Ronald Petersen, M.D., Ph.D., director of the Mayo Clinic’s Alzheimer’s Disease Research Center, gave a virtual presentation about biomarkers and therapies for Alzheimer’s. Petersen said that when he entered the field in 1984, clinicians identified dementia cases and then conducted tests to rule out causes such as brain cancer or strokes. If they couldn’t find another explanation, then they would determine that the patient had probable Alzheimer’s disease.

“We couldn’t definitely say it was Alzheimer’s disease until the person passed away and had an autopsy,” he said.

That system remained in place for decades, until advocacy organizations in 2011 convened three committees to search for ways to accurately diagnose the disease. They focused particularly on biomarkers that provide clues about the underlying cause of a patient’s symptoms.

In 2018, a separate committee took a new look at the issue and proposed that Alzheimer’s be defined by biomarkers indicating the presence of amyloid and tau proteins. Those proteins have been found to accumulate in the brains of Alzheimer’s patients, disrupting the functions of neurons and other brain cells.

This new way of looking at Alzheimer’s diagnosis marked a significant shift, Petersen said, noting that cognitive symptoms don’t appear until years after the biological processes have begun to unfold.

“The good news is that if we can detect these biologic changes early, through PET scans or fluid biomarkers, we may be able to intervene during that window to prevent the subsequent cognitive decline,” he said.

Petersen also spoke about the development of therapies to lower the amount of amyloid protein in the brain. One of those therapies, a monoclonal antibody treatment known as lecanemab, recently became the first drug fully approved by the Food and Drug Administration to slow the progression of Alzheimer’s.

Petersen said studies suggest that removing amyloid from the brain has a clinical impact, but he noted that these drugs only treat one component of a complex disease.

“It’s very important as a first step in the right direction, but we really have more work to do,” he said.

In another session, Esther Oh, M.D., Ph.D., associate professor of medicine, psychiatry and behavioral sciences and pathology at the Johns Hopkins University School of Medicine, talked about the relationship between delirium and dementia. Delirium is a sudden change in a person’s mental state that can lead to confusion, loss of independence and an increased rate of medical complications.

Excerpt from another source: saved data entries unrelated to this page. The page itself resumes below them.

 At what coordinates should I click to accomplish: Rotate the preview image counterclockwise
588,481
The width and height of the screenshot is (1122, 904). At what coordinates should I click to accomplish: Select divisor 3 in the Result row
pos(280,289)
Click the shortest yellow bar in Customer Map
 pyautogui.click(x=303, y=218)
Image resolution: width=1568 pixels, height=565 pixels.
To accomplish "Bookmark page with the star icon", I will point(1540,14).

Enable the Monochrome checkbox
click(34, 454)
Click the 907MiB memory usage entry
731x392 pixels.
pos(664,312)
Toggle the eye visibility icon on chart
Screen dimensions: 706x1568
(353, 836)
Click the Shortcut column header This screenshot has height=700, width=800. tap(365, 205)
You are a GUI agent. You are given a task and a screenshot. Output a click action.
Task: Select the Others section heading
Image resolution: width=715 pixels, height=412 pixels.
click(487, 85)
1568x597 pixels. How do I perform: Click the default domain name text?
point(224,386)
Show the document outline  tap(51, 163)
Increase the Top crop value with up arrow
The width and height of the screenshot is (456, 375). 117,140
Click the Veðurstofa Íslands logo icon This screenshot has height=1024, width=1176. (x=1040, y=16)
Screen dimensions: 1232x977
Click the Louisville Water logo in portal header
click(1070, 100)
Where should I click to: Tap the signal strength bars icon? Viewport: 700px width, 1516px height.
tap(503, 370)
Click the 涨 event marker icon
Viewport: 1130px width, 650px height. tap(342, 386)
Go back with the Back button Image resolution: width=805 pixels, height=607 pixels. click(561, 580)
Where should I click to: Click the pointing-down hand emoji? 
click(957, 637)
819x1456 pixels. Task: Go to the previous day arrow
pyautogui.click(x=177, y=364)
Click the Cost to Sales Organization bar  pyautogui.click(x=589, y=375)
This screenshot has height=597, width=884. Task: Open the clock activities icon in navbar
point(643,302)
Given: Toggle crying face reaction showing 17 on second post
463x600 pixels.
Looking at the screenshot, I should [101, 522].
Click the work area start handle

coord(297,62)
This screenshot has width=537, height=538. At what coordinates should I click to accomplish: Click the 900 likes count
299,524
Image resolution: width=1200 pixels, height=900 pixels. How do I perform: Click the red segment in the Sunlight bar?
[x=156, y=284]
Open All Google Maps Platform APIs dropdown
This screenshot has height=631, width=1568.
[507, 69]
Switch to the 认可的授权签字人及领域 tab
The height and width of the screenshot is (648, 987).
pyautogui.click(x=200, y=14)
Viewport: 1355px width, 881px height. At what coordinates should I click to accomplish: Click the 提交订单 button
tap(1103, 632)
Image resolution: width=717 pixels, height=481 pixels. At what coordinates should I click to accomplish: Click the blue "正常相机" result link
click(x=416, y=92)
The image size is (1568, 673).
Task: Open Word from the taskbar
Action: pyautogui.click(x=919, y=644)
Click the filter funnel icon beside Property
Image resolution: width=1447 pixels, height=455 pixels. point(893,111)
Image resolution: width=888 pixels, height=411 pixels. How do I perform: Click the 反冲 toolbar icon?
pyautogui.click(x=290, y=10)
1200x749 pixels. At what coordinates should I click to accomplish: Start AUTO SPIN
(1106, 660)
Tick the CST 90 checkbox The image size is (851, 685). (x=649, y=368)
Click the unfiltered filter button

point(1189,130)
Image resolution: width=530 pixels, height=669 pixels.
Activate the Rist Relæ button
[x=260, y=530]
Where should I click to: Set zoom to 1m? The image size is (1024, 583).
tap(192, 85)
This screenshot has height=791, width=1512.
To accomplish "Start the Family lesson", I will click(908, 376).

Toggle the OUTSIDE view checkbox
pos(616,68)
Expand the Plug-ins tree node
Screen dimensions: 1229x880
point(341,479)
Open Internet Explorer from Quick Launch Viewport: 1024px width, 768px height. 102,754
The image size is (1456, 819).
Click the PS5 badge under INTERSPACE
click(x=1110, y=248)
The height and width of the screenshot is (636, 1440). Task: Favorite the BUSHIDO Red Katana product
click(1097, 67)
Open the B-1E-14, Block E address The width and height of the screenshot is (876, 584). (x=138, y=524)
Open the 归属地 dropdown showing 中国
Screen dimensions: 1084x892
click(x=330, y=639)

Delirium is often thought to be a temporary and reversible condition, but research has shown that even a single episode of delirium can significantly increase a patient’s risk of dementia, Oh said. She cited a 2012 study, published in the New England Journal of Medicine, that showed that postoperative patients who experienced delirium were less likely to return to their presurgery cognitive baselines.

The severity and duration of a delirium episode also have a significant effect on a patient’s long-term outlook, she said.

“Some health care providers might think, ‘We’ve heard that prevention is the best way, but now that they have delirium, this is going to be really hard to treat,’” Oh said. “But I think the lesson here is not to give up on our patients. Anything you do to reduce the delirium severity and duration can make a big impact.”

Oh said that up to 40% of delirium cases are preventable, and she advocated for a holistic approach that includes orienting patients and providing activities that engage their cognitive functions. She added that pharmacological treatments such as antipsychotics have proved to be ineffective in preventing delirium.

“This is a syndrome, not a disease,” she said. “Addressing the underlying etiology is what’s most important.”